▶ [WHAT THE TASK ASKS]: Without adding anything, give again the lines from the one holding "You are a computer-use" through the final line of the records, exactly, with both ends included and pictures dropped.

### PROVIDED MATERIAL

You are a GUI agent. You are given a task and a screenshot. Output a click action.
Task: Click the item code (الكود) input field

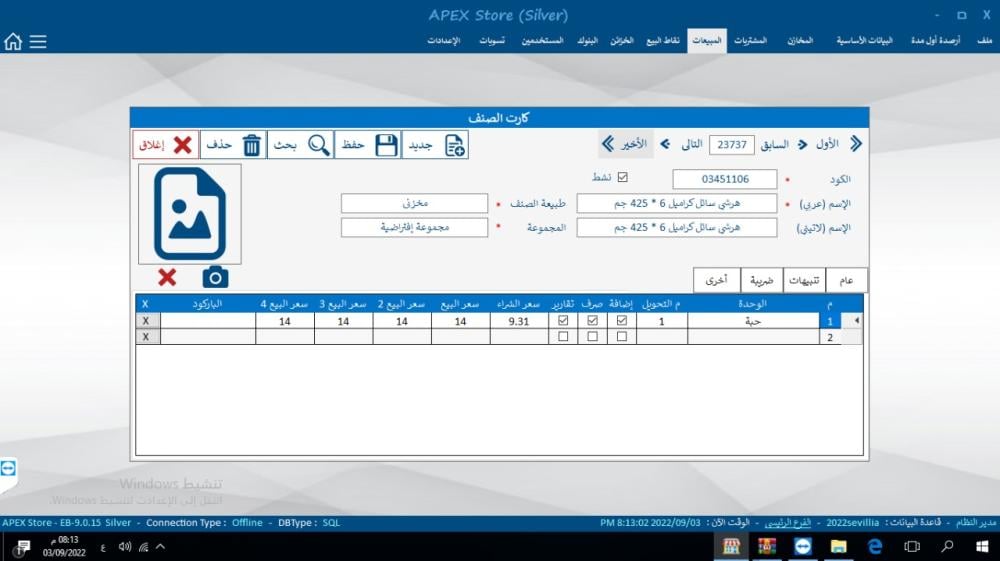click(x=724, y=179)
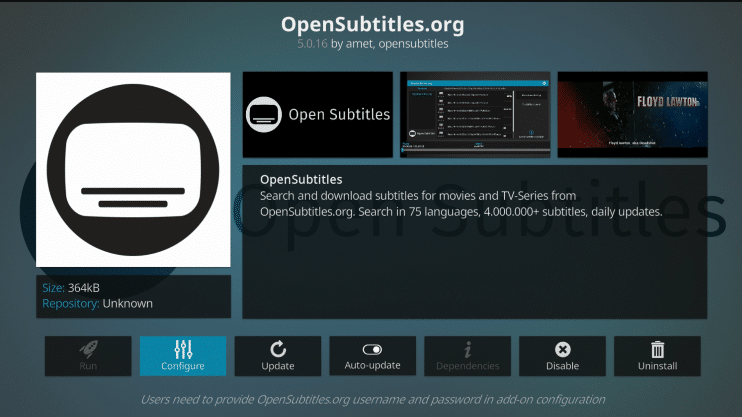Open the Floyd Lawton movie screenshot thumbnail
Image resolution: width=742 pixels, height=417 pixels.
(632, 114)
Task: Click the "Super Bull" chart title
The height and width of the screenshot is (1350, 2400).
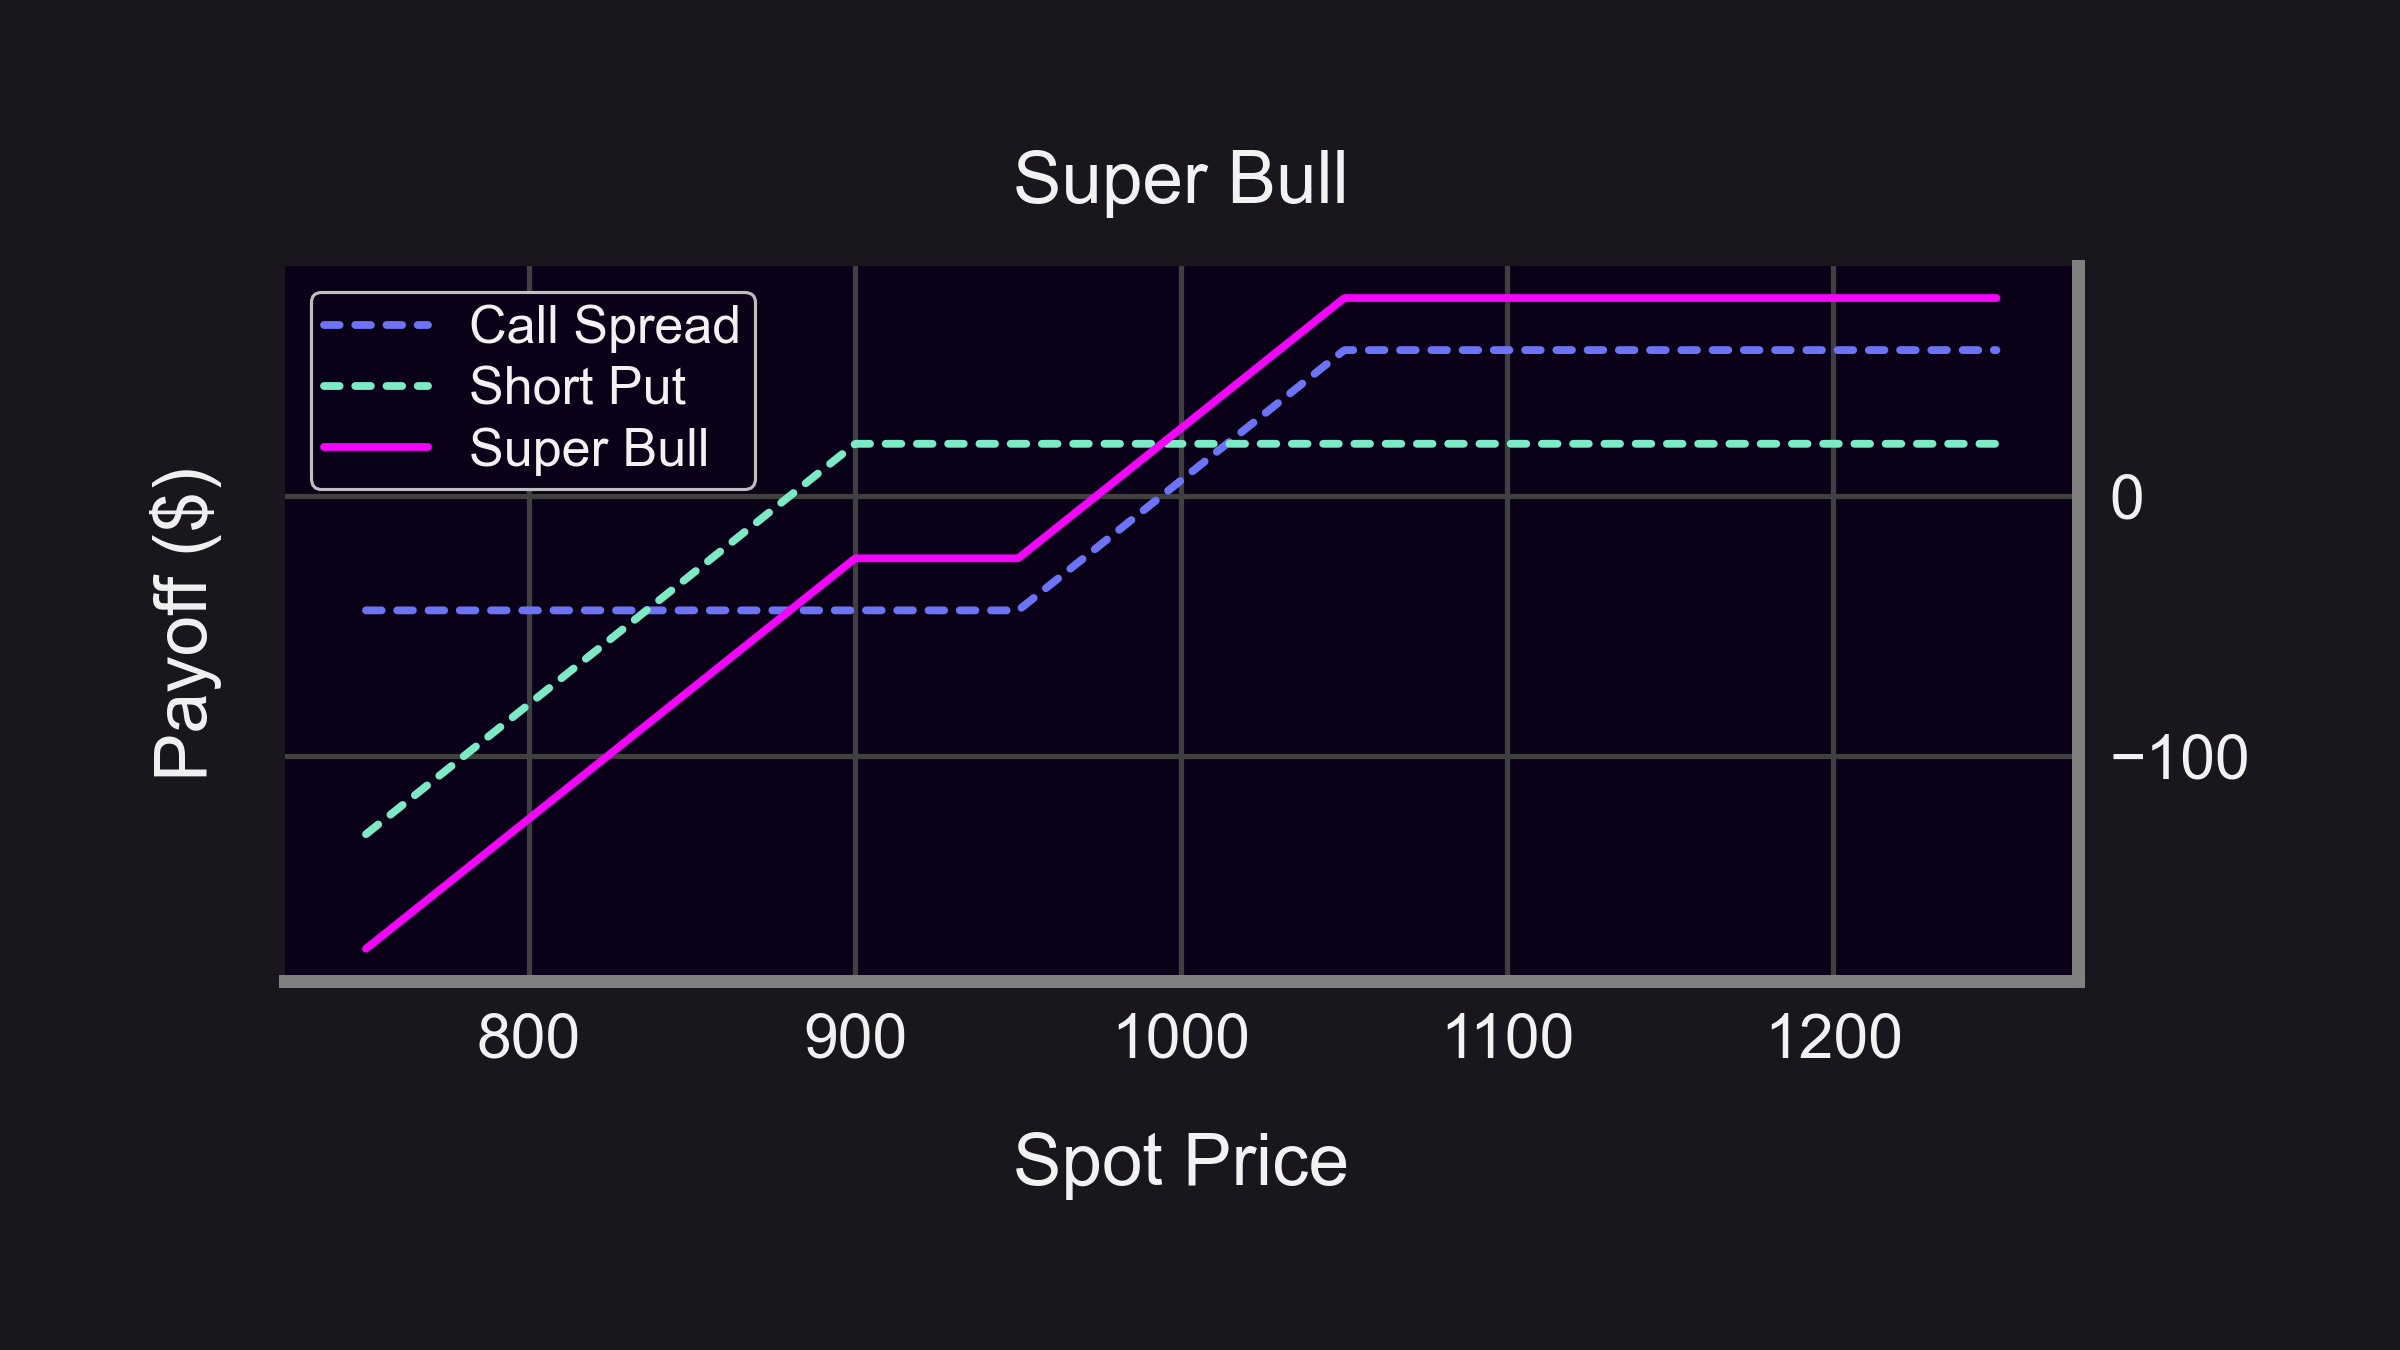Action: click(x=1180, y=180)
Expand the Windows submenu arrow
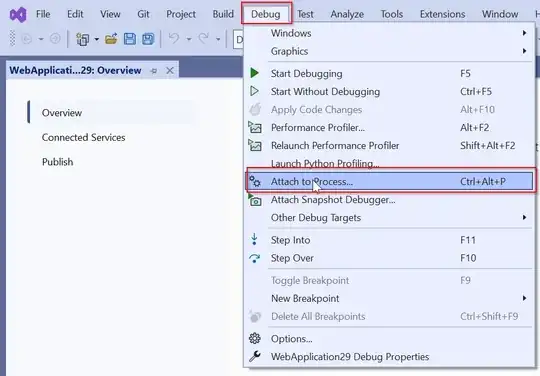Viewport: 540px width, 376px height. tap(525, 33)
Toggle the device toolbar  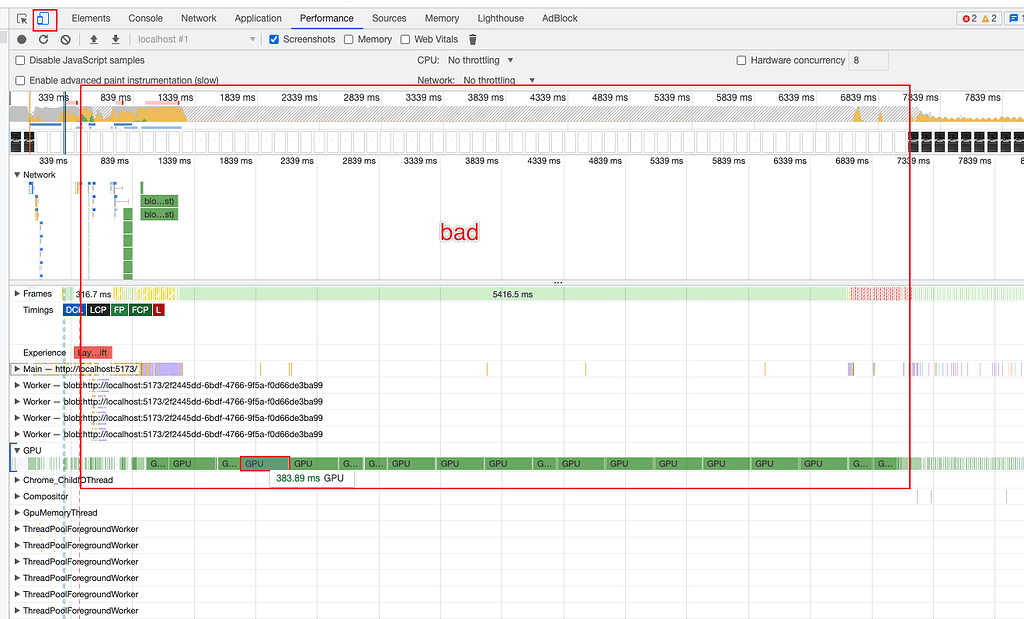tap(42, 17)
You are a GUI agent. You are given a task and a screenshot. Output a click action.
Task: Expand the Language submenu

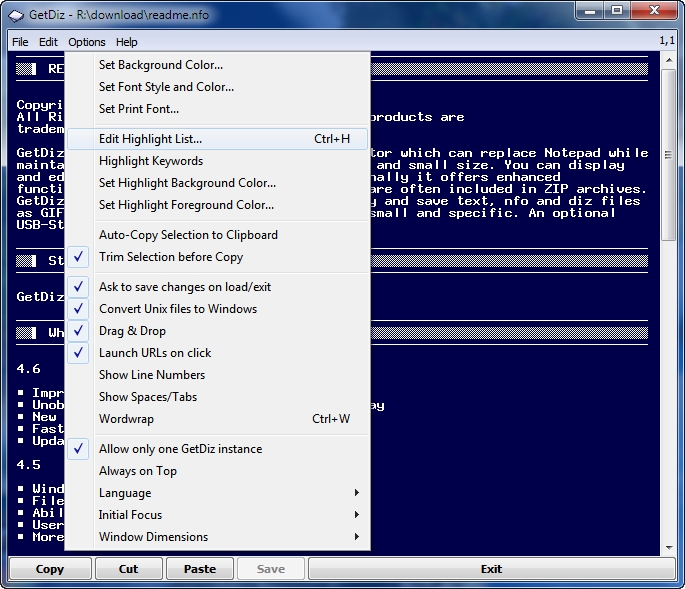tap(125, 493)
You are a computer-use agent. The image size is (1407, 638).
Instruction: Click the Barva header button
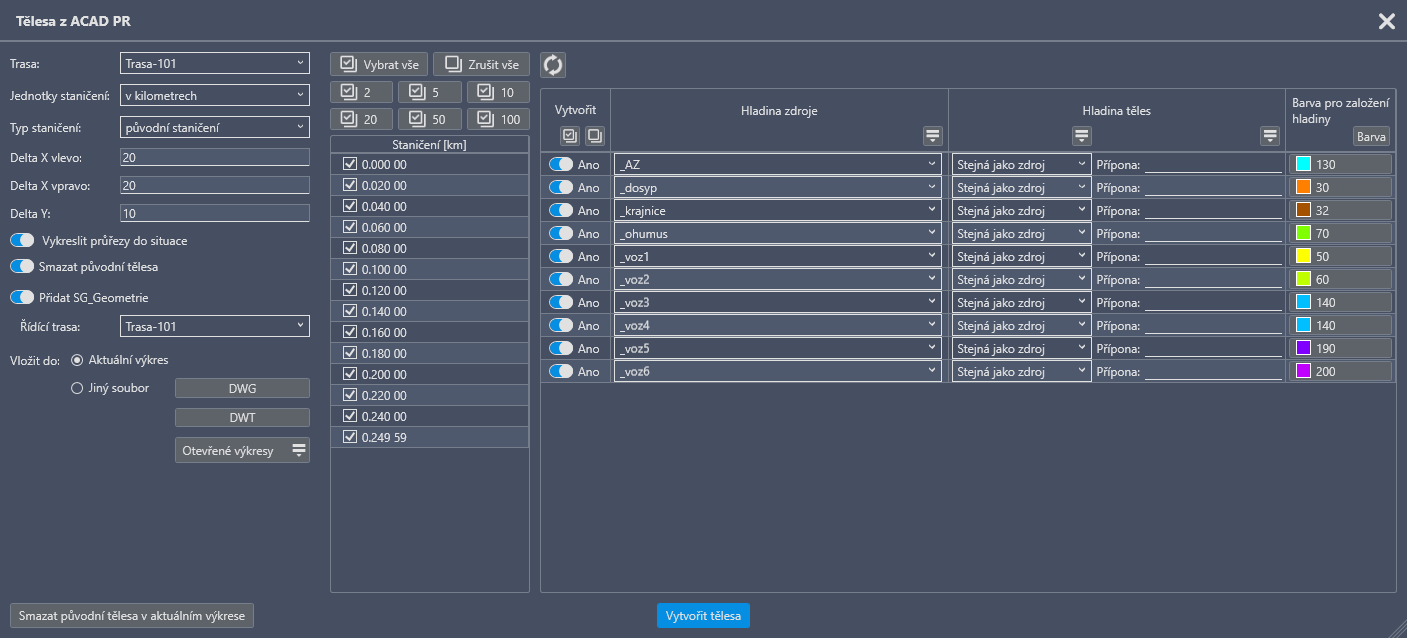coord(1371,136)
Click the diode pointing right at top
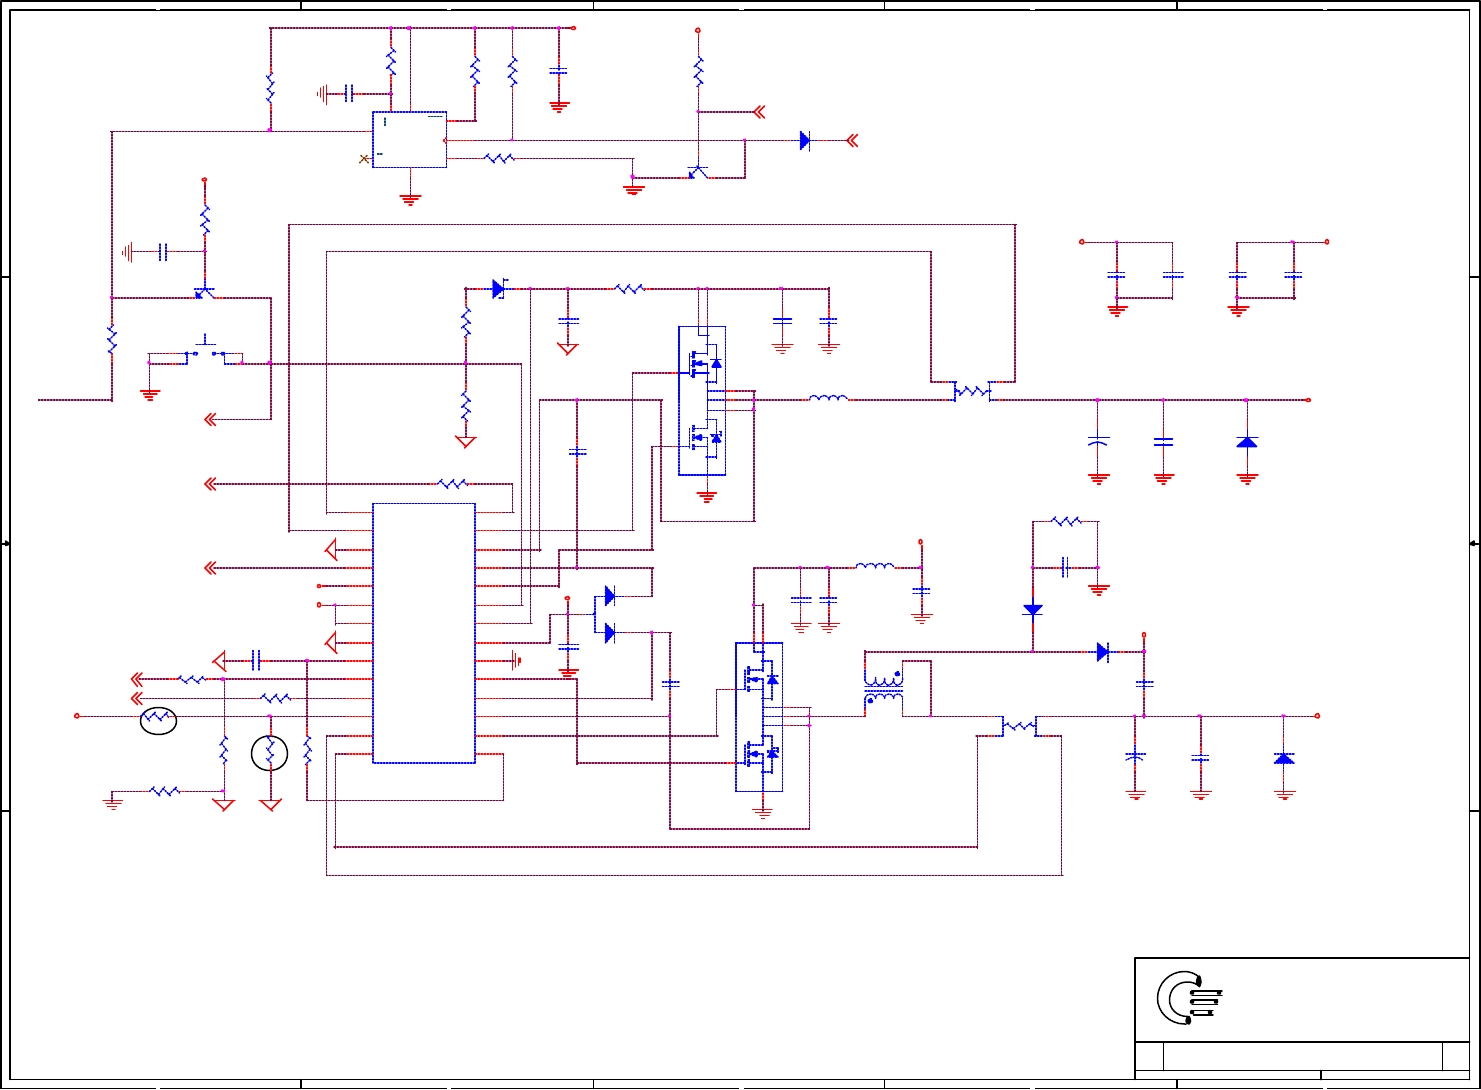 (805, 141)
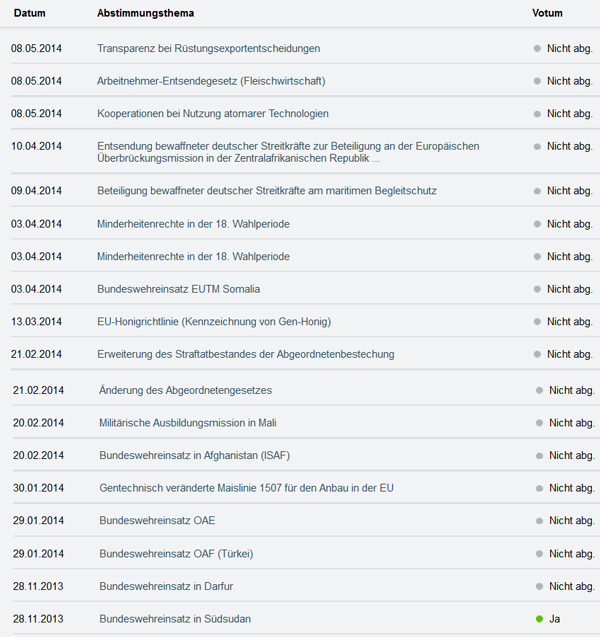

######

▶ [WRITTEN RESPONSE]:
You are a computer-use agent. The image size is (1407, 638).
Instruction: Click the Barva header button
coord(1371,136)
Click the diode pointing right at top
 (805, 141)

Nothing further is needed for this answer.